Extract the lines of the records from the start through the line containing "The width and", including both ends, and reproduce them verbatim.

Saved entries

━━━━━━━━━━

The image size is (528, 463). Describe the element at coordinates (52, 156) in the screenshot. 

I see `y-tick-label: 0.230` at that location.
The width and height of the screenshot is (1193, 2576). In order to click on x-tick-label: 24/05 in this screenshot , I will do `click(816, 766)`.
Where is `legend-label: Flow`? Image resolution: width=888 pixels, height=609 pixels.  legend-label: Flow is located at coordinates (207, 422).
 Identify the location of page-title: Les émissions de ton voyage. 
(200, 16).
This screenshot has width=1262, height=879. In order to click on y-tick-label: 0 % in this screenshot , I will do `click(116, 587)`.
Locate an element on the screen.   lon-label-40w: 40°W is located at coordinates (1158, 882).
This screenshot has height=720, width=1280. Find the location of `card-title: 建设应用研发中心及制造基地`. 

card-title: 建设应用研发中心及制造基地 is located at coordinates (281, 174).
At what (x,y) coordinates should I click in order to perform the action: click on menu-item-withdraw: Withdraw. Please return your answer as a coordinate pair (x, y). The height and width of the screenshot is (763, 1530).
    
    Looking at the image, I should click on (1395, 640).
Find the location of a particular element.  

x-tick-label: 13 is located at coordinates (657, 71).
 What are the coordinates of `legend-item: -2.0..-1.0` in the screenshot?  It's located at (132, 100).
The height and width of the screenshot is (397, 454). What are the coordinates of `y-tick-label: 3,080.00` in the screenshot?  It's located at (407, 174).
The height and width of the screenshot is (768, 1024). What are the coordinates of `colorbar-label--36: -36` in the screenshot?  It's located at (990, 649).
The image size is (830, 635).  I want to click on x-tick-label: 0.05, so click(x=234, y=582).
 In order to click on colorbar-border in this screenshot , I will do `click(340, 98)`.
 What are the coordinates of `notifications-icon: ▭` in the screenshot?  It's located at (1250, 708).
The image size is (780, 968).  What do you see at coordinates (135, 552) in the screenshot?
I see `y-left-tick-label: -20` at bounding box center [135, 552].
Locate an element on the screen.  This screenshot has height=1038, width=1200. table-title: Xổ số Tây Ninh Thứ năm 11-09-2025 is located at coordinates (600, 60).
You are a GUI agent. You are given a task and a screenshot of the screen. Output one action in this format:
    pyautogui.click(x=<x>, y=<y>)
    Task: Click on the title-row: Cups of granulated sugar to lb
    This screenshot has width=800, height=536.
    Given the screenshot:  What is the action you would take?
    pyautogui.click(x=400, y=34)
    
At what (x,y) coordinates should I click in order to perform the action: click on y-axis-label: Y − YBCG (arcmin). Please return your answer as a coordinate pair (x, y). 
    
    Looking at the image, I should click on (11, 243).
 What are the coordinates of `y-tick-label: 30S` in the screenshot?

━━━━━━━━━━

**EXPECTED ANSWER:**
The image size is (528, 463). Describe the element at coordinates (52, 156) in the screenshot. 

I see `y-tick-label: 0.230` at that location.
The width and height of the screenshot is (1193, 2576). In order to click on x-tick-label: 24/05 in this screenshot , I will do `click(816, 766)`.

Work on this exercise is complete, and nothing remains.